Installation cost: A closed combustion fireplace installed (unit + flue + installation labour): R15,000 to R45,000 depending on the unit quality and the flue routing complexity. An open masonry fireplace built from scratch: R20,000 to R60,000.
Running costs: A face cord (approximately 0.75 cubic metres) of dry hardwood (rooikrans, bluegum, or black wattle) costs R600–R1,200 in most South African areas. A closed combustion unit running for three hours per evening on a typical winter night uses approximately a quarter of a face cord per week — R75–R150 per week. Running costs are highly variable depending on wood type and source.

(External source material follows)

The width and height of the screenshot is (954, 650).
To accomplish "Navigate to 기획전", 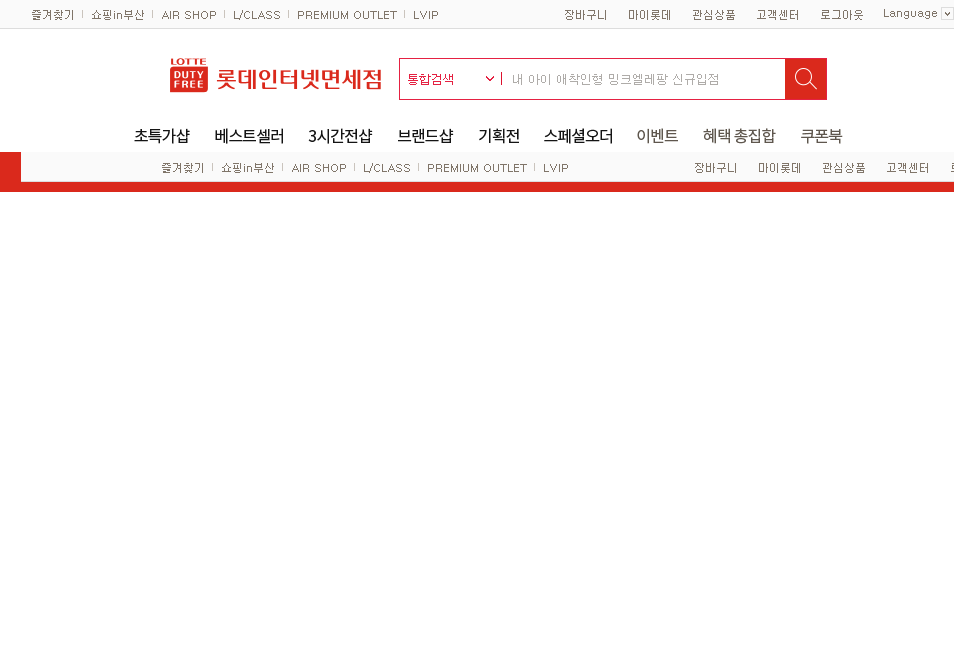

Maintenance: Chimney sweeping annually (R800–R1,500); glass cleaning; ash removal. Requires storing dry wood — a minimum of two months' supply in a dry, ventilated location.
Gas Fireplaces
The experience: Modern gas fireplaces with ceramic log or pebble sets are visually convincing but lack the sound, smell, and variable flame movement of real wood. Many owners find them more convenient but less emotionally satisfying. Gas is, however, significantly more controllable — you can set a consistent heat level and turn it on and off instantly.
Types:
- Natural gas (piped) — available in some urban developments; requires a piped gas connection. Most convenient ongoing but limited availability.

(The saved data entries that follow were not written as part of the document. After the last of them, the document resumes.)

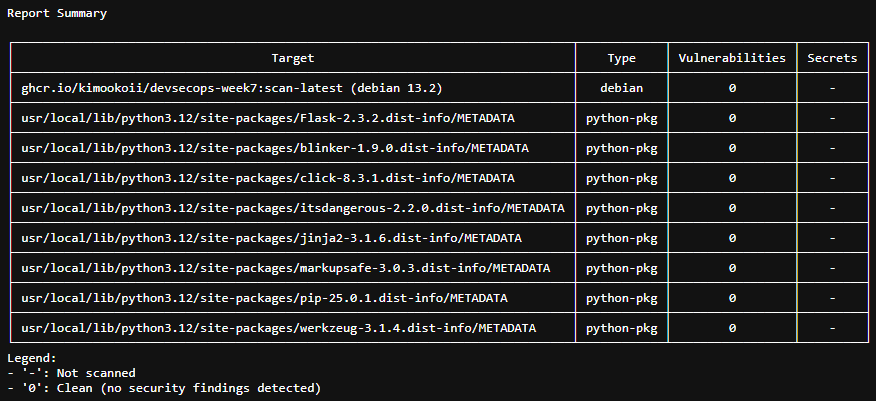Click the "Clean (no security findings detected)" legend line
876x401 pixels.
(163, 388)
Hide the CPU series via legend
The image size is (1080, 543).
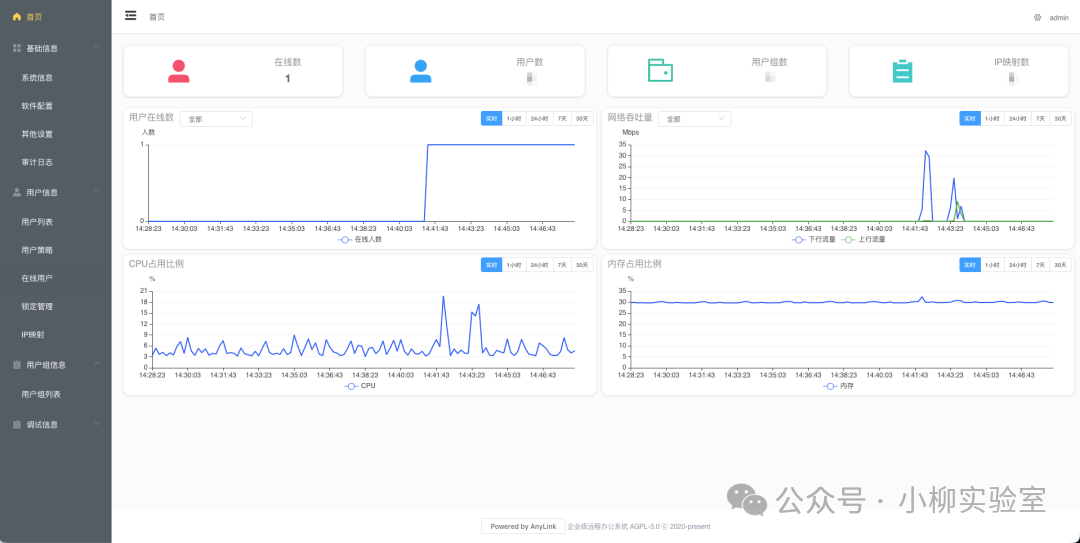coord(360,385)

- LPG (cylinder gas) — a 19kg gas cylinder connected via flexible hose. Most common in South Africa. A 19kg cylinder costs R450–R600 and lasts approximately 30–50 hours of fireplace use depending on the heat output setting.

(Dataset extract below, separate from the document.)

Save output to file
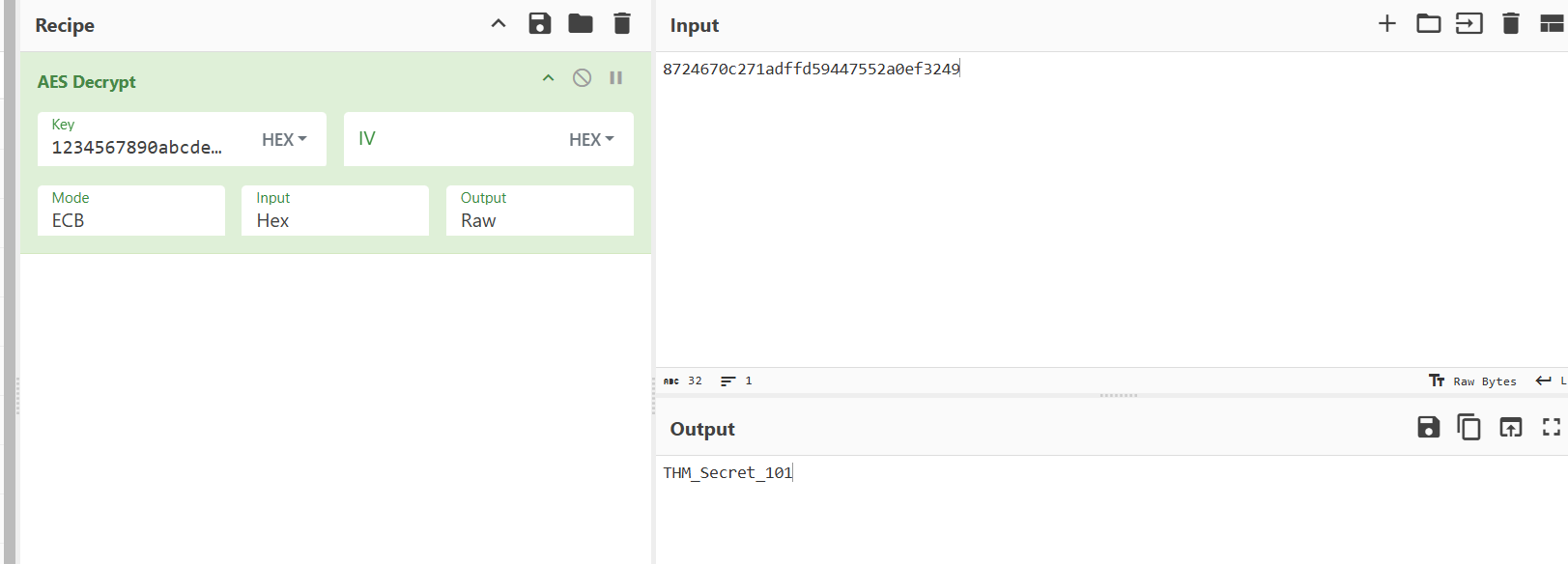Viewport: 1568px width, 564px height. pos(1428,427)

Installation cost: A gas fireplace insert (freestanding or built-in) with a flue: R12,000 to R35,000 installed by a licensed gas installer. All gas appliance installations must comply with SANS 10087 and be done by a registered gas installer who issues a Certificate of Conformity.
Running costs: At 30–50 hours per 19kg cylinder costing R500, the cost per hour of use is R10–R17. At three hours per evening, that is R30–R50 per evening, or R210–R350 per week. Gas is typically more expensive per unit of heat than wood in South Africa.
Maintenance: Annual service by a gas technician (R600–R1,200); cylinder exchange as needed. No ash, no chimney sweeping, no wood storage.
Which Suits Your Situation
Choose closed combustion wood if: you want maximum heat output, you enjoy the ritual of a real fire, you have access to affordable firewood, and you can manage the maintenance. Choose gas if: you want instant-on convenience, minimal maintenance, and a cleaner option in a modern or lock-up-and-go home. Both are good; neither is objectively better — the right answer is the one that matches how you will actually use it.